_Provided passage_.
Sundays are for basking in early morning sun with a cup of tea. Sundays are for basking in the afternoon sun with a cup of tea. Sundays are for basking in the evening sun with a cup of tea. And also, for reading.

  • This is a fascinating comment on Thirty Flights Of Loving (a game which some have dismissed because of its cinematic approach): "Usually, videogames inhabit spaces. They set them up to be populated, they create functioning, navigable environments that in some way or another have an unbroken connection to a previous space, even if it is only by virtue of the player’s memory. There is usually no cut. Like a long take from A Touch of Evil or Children of Men, the player wanders throughout a space at leisure, bearing witness to spatial connections unable to be hidden or emphasised through montage. But not always. Thirty Flights of Loving is a very unusual videogame. Thirty Flights of Loving is a videogame that cuts space up."
  • Kotaku report on the Stardock/Elemental sexual harassment case: "This August, two years after Elemental's disastrous debut, Stardock filed a lawsuit against former employee Alexandra Miseta, claiming that actions she took immediately before her departure were a major contributing factor to Elemental's failure. However, Stardock vs. Miseta is not the first time Miseta and Stardock CEO Brad Wardell have faced off in court—and the timing of the new lawsuit suggests it could have more to do with the other court case than it does with Elemental."

_Problems_.
- 1) Rewrite the Sunday post from "Sundays are for basking in early" up to and including "also, for reading.", changing each "tea" to "coffee".
- 2) Answer these questions about the Sunday post:
(a) Besides basking in the sun with a cup of tea, what else are Sundays for?
(b) Which two films does the comment on Thirty Flights of Loving mention in comparing how a player wanders through a space?
(c) Against whom did Stardock file a lawsuit this August?
The records have nothing to do with the Sunday post.

_Excerpted data_.

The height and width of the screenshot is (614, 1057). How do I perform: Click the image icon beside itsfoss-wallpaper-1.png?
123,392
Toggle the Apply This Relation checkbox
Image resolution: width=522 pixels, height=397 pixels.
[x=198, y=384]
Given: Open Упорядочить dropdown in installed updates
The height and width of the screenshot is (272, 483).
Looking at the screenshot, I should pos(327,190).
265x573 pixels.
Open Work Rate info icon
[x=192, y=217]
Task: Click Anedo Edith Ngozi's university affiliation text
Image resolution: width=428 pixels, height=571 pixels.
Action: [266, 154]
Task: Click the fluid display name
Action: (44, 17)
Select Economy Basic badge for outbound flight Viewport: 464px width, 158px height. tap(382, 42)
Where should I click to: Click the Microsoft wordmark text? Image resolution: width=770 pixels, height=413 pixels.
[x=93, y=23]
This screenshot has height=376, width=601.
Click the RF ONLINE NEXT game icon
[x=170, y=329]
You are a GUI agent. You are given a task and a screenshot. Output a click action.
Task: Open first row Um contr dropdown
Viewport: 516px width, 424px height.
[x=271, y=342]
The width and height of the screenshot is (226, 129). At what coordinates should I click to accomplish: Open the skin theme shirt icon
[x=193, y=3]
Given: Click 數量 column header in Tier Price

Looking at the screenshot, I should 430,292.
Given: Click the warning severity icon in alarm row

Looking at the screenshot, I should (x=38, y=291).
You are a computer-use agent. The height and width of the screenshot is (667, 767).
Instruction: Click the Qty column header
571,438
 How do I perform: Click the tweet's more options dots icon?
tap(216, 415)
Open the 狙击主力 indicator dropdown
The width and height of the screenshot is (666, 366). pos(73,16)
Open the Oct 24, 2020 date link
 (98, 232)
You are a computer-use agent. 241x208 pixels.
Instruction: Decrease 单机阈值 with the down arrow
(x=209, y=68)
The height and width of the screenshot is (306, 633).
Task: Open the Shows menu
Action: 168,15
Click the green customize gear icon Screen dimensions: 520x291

_The answers_.
- 1)
Sundays are for basking in early morning sun with a cup of coffee. Sundays are for basking in the afternoon sun with a cup of coffee. Sundays are for basking in the evening sun with a cup of coffee. And also, for reading.

- 2)
(a) Reading.
(b) A Touch of Evil and Children of Men.
(c) Former employee Alexandra Miseta.